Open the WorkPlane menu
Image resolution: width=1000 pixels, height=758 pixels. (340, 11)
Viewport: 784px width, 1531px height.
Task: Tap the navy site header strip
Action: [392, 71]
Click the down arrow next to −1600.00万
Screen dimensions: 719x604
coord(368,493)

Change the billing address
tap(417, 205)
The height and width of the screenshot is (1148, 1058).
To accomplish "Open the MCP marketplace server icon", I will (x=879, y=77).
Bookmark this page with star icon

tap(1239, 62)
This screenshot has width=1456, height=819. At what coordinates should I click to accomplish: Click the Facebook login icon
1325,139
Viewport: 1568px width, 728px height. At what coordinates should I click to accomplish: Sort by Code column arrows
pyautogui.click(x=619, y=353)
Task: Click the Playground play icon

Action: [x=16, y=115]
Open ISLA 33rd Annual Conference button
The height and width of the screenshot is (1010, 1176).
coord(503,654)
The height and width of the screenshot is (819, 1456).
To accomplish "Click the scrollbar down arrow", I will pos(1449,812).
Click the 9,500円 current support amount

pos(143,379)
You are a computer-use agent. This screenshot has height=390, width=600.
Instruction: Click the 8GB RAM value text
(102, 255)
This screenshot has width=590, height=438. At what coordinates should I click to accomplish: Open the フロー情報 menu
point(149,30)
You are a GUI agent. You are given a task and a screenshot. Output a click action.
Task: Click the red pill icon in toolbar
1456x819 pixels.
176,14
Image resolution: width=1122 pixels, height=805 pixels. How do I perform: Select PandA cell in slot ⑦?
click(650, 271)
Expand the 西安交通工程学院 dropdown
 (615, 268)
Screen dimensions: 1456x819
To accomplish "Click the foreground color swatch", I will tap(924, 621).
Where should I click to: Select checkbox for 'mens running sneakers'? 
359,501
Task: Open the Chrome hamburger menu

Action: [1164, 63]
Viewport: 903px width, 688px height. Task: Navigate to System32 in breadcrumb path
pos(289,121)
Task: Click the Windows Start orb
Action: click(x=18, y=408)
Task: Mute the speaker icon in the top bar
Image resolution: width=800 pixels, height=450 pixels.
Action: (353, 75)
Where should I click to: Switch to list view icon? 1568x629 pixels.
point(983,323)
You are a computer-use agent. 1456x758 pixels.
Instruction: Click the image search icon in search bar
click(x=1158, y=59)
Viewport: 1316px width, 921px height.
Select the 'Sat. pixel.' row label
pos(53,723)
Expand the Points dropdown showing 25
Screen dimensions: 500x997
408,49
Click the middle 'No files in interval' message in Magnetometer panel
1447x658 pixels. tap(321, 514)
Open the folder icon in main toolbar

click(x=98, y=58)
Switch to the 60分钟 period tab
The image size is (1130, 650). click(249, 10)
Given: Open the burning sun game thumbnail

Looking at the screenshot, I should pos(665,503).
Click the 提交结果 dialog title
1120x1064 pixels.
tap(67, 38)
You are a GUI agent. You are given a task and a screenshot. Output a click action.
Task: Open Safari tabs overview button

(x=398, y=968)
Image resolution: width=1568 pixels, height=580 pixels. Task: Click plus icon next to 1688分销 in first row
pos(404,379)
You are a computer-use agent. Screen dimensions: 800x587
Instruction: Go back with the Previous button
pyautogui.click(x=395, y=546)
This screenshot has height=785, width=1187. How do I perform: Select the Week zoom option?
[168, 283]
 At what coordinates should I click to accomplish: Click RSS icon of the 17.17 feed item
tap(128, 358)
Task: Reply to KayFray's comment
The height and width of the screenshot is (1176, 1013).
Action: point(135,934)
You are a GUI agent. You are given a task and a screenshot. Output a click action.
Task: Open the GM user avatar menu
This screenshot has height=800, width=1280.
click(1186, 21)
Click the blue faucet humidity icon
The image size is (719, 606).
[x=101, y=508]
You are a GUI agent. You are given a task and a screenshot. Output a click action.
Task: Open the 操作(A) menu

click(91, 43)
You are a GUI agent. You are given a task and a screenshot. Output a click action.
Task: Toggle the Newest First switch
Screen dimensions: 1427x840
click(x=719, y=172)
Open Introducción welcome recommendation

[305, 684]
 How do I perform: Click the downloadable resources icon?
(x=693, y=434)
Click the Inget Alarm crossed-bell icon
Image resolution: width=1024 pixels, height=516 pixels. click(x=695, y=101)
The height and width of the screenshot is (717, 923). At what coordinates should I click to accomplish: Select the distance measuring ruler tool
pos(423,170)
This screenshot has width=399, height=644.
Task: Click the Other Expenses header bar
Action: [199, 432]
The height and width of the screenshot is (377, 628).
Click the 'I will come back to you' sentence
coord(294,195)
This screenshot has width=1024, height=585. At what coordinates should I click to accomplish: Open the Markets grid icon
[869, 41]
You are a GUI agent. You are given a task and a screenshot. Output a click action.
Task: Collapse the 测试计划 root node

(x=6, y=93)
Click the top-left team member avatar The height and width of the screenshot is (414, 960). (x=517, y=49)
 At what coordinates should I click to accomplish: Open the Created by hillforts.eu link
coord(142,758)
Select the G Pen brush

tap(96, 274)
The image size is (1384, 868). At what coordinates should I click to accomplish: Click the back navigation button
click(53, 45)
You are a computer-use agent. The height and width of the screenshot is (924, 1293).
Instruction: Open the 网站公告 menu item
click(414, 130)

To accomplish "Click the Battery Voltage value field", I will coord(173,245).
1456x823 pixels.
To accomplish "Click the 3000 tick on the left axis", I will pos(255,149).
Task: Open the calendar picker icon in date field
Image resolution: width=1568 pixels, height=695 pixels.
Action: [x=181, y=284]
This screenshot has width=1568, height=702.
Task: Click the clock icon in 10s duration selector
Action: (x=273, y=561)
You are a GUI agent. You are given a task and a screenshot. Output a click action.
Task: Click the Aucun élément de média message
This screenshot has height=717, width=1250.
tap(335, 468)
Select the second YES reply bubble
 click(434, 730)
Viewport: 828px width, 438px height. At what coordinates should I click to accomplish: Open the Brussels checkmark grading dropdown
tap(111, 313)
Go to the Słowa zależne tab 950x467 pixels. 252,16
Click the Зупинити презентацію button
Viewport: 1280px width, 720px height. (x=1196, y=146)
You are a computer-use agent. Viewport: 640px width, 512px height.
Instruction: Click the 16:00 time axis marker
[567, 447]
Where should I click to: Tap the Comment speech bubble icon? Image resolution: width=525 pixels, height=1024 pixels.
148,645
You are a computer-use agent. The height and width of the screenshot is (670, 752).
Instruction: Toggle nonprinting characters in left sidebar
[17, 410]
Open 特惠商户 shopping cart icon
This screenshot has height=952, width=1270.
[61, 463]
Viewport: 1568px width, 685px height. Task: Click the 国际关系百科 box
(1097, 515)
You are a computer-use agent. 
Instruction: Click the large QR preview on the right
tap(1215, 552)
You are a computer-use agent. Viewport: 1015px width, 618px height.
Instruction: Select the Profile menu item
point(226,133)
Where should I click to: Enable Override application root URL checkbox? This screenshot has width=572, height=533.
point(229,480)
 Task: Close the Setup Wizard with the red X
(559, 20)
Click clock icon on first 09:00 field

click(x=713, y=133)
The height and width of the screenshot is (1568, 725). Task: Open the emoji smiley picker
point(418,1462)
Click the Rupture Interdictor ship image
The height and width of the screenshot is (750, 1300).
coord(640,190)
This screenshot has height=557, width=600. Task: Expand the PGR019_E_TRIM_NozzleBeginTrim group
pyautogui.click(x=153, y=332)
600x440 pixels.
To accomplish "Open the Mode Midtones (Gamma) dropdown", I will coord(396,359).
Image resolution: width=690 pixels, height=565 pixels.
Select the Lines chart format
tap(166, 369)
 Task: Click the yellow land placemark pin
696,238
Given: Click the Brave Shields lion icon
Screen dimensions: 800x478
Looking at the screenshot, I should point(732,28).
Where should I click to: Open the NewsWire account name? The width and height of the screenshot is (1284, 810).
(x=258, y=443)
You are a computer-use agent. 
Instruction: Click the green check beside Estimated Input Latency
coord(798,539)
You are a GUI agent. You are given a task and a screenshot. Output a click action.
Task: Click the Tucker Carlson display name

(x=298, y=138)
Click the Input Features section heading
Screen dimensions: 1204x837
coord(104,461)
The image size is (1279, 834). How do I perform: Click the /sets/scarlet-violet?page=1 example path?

***

Copy the lines of the data above exactly as they appear, starting from the very first line and ending with the line that contains "coord(368,493)", with both ends included.

* [WRITTEN ANSWER]:
Open the WorkPlane menu
Image resolution: width=1000 pixels, height=758 pixels. (340, 11)
Viewport: 784px width, 1531px height.
Task: Tap the navy site header strip
Action: [392, 71]
Click the down arrow next to −1600.00万
Screen dimensions: 719x604
coord(368,493)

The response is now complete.